The task ▸ Make an exact copy of the lines from the one containing "Click the word 'Conditions' in the green link" through the end of the records below, and leave out every picture.

(Items from a data source)

□ □ □ □

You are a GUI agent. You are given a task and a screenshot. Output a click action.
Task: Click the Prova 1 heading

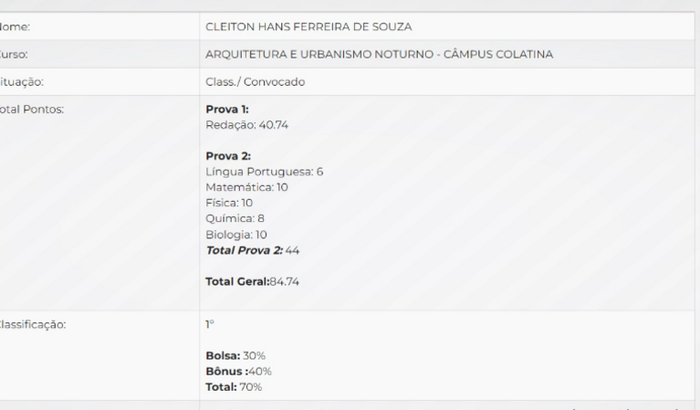pyautogui.click(x=227, y=109)
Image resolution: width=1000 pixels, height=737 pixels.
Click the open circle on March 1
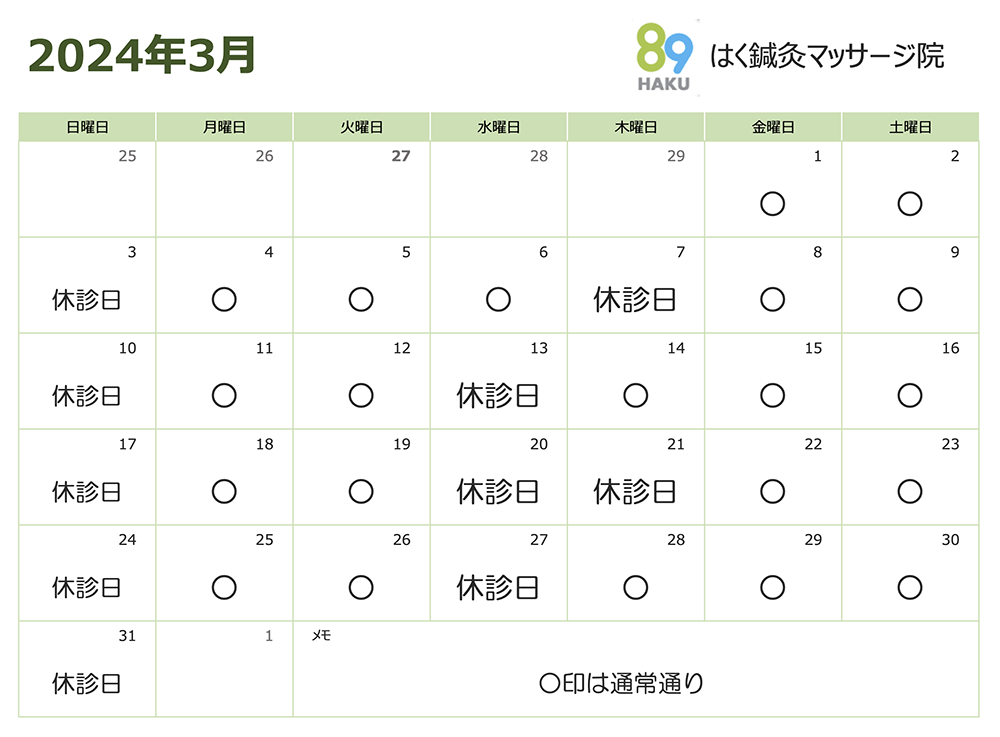[x=772, y=204]
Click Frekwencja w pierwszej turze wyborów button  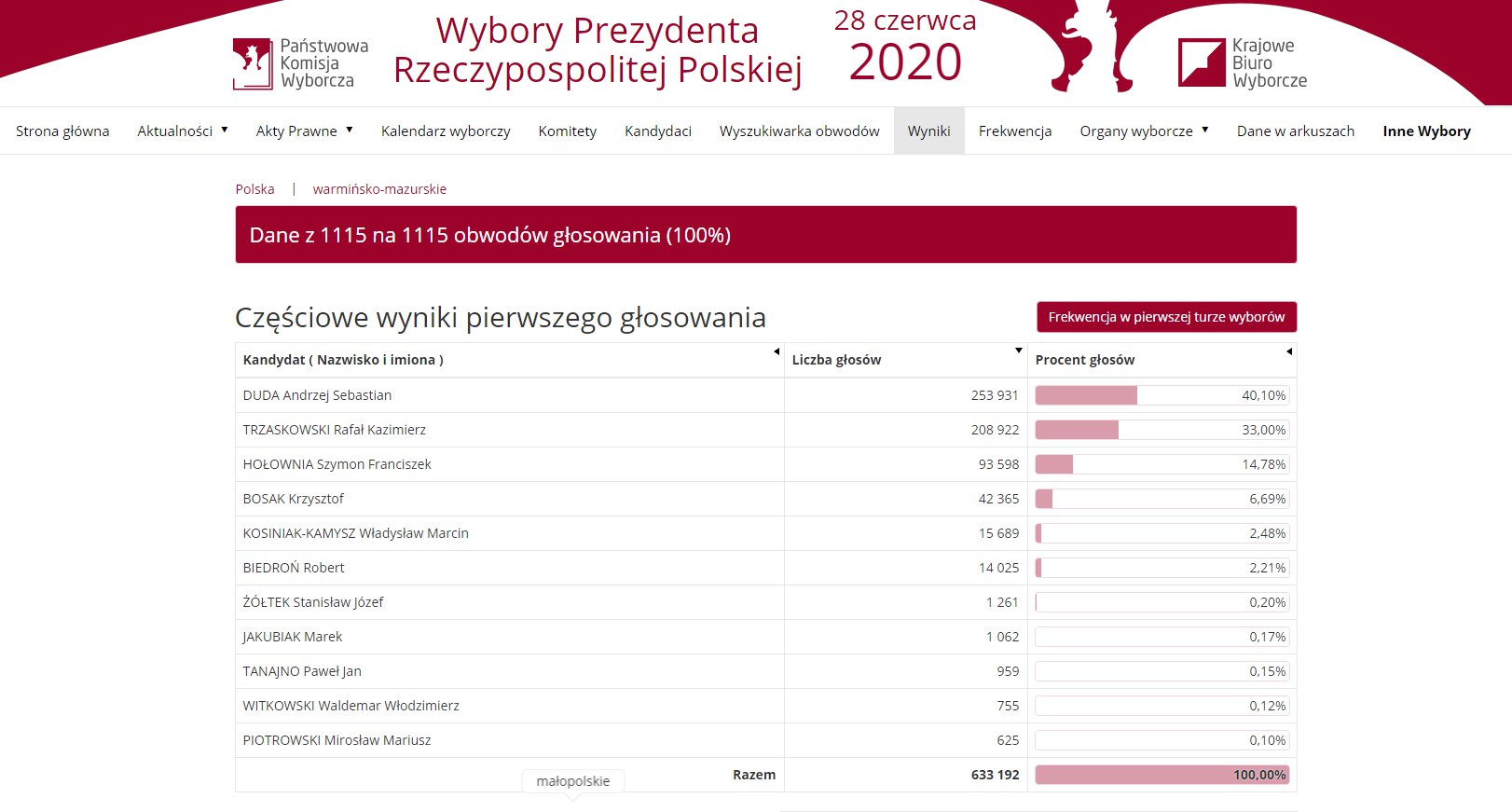pyautogui.click(x=1166, y=317)
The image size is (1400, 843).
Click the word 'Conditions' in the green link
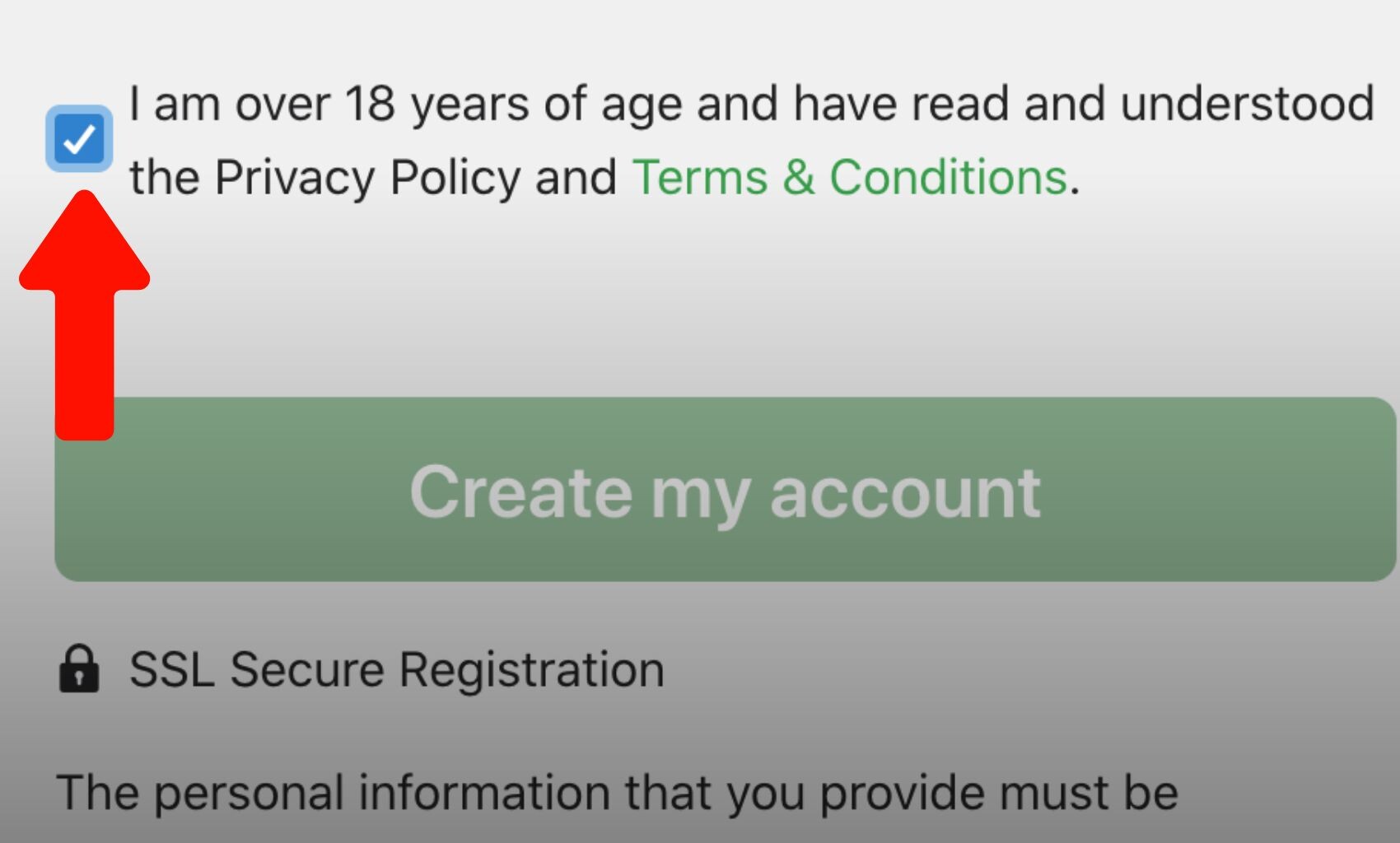click(948, 177)
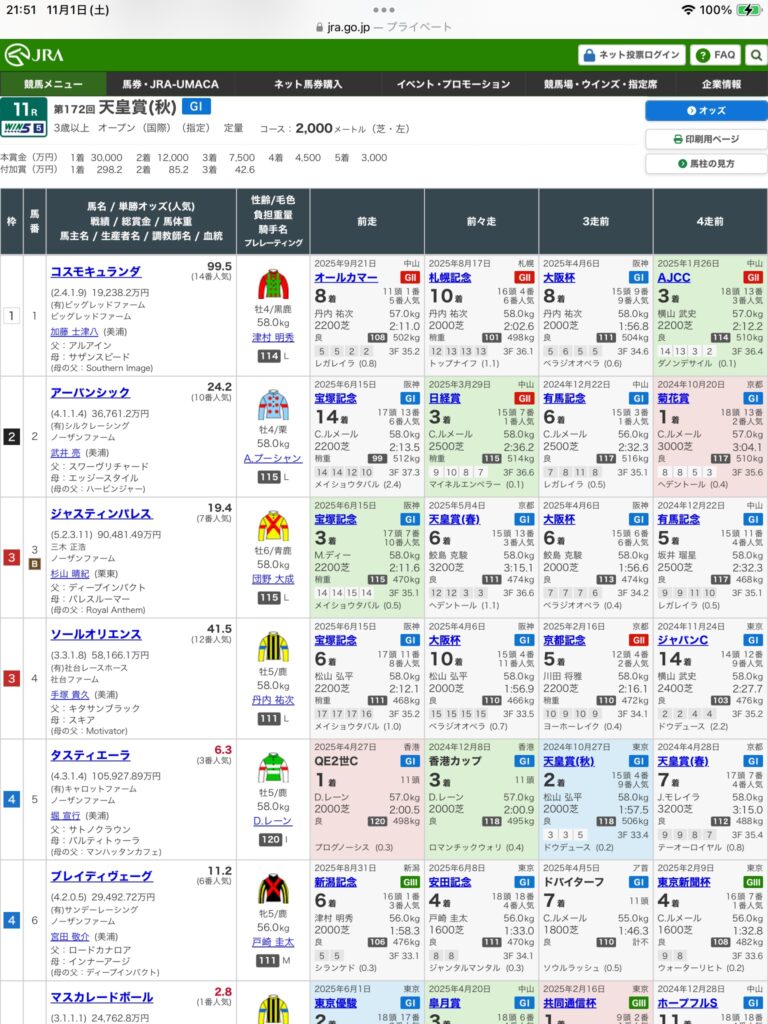Click the ネット投票ログイン button
The height and width of the screenshot is (1024, 768).
[x=632, y=55]
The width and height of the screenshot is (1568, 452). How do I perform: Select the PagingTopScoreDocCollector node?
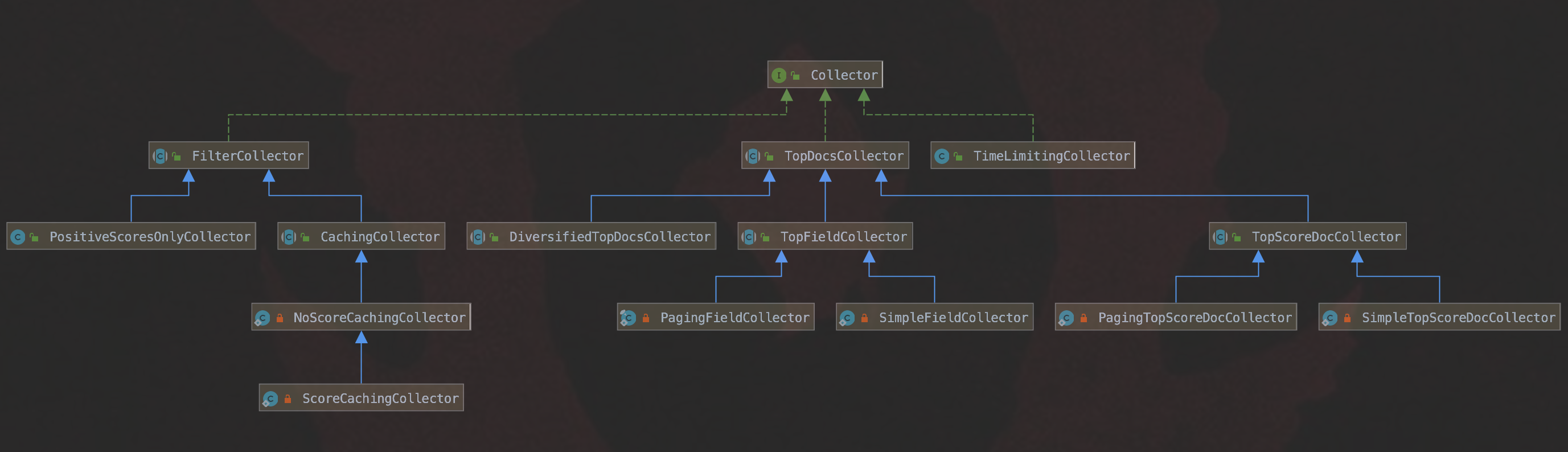pos(1175,317)
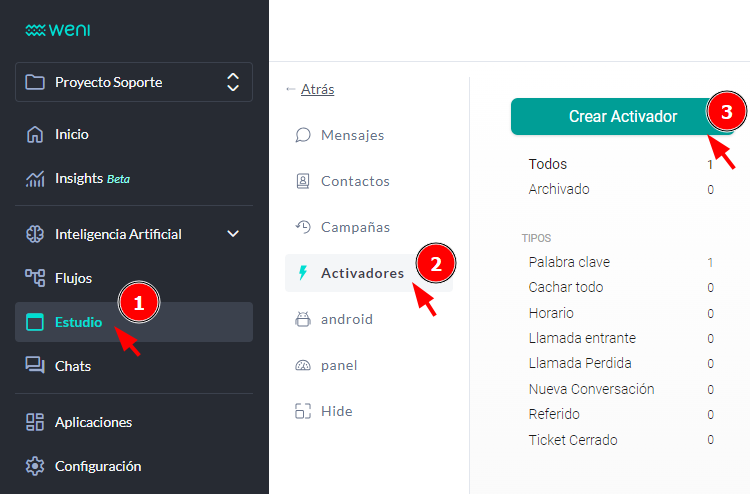
Task: Open the Mensajes speech bubble icon
Action: point(303,135)
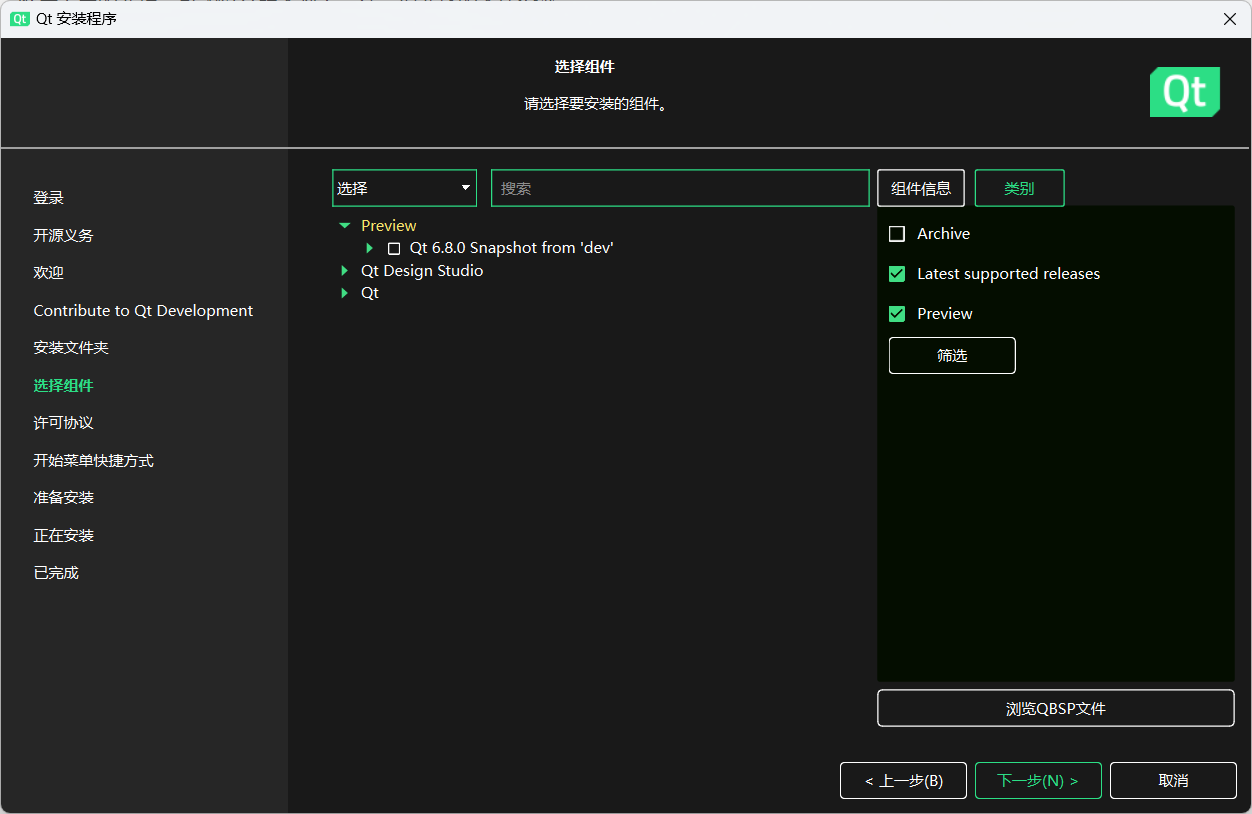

□ □ □ □

Solution below ▸
Click the word 'Conditions' in the green link
click(948, 177)
Click the ネット投票ログイン button
The height and width of the screenshot is (1024, 768).
[x=632, y=55]
The width and height of the screenshot is (1568, 452). How do I perform: Select the PagingTopScoreDocCollector node?
pos(1175,317)
Task: Open the Mensajes speech bubble icon
Action: point(303,135)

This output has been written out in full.